I am not suggesting that the Leader of the House has advertently misled Parliament, but plainly he has inadvertently misled Parliament, having been drawn into this tangled mess by the nonsense between No. 10 and the shambles in the Department for Transport, Local Government and the Regions. Plainly he has to come to the House to correct the record of Thursday 14 February. Has he given you any indication that he will do so, and if not, why not?

Mr. Speaker: I am not responsible for the words of a Minister. However, the hon. Gentleman has put the matter on the record and I am sure that the Leader of the House will take note of his comments.

Mr. Nicholas Soames (Mid-Sussex): Further to that point of order, Mr. Speaker. Are you aware that it is well known in the House that the Secretary of State for Transport behaves like a total cad towards his officials? Are you also aware that he has traduced the reputation of his permanent secretary, Sir Richard Mottram, who was permanent secretary at the Ministry of Defence when I was a Minister and is a man of the highest integrity and probity? Are you further aware, as I am sure you are, that outside the House it is generally held that the right hon. Gentleman is a stranger to the truth? In the light of those circumstances—

Mr. Speaker: Order. The hon. Gentleman is using another term for liar and he must withdraw that remark.

Mr. Soames: If that is your wish, Mr. Speaker, of course I withdraw it.

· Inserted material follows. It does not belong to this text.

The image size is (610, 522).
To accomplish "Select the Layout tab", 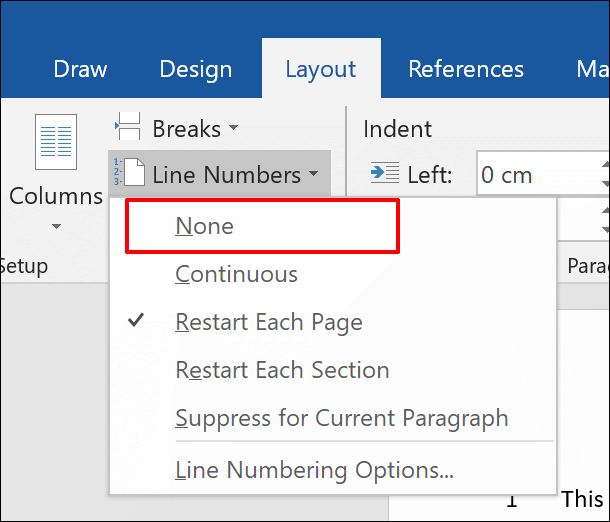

May I conclude by endorsing the comments of my right hon. Friend the Member for North–West Cambridgeshire (Sir Brian Mawhinney), who asked why you are not able to insist that someone who has dragged his Department into utter chaos and public contempt is called before the high court of Parliament to give account of himself.

Mr. Speaker: The hon. Gentleman is well aware of the rules of the House. I do not have that power.

Chris Grayling (Epsom and Ewell): Further to that point of order, Mr. Speaker. May I seek your guidance on what mechanisms are available to hon. Members when there is clear evidence of confusion and questionable statements being made by a senior Member of the House? What can we do to seek the presence of that Member to address those issues?

Mr. Speaker: There are many mechanisms but, as I have said before, a question raised during points of order is not the time for me to give such advice. However, I am willing to give advice in a more private situation.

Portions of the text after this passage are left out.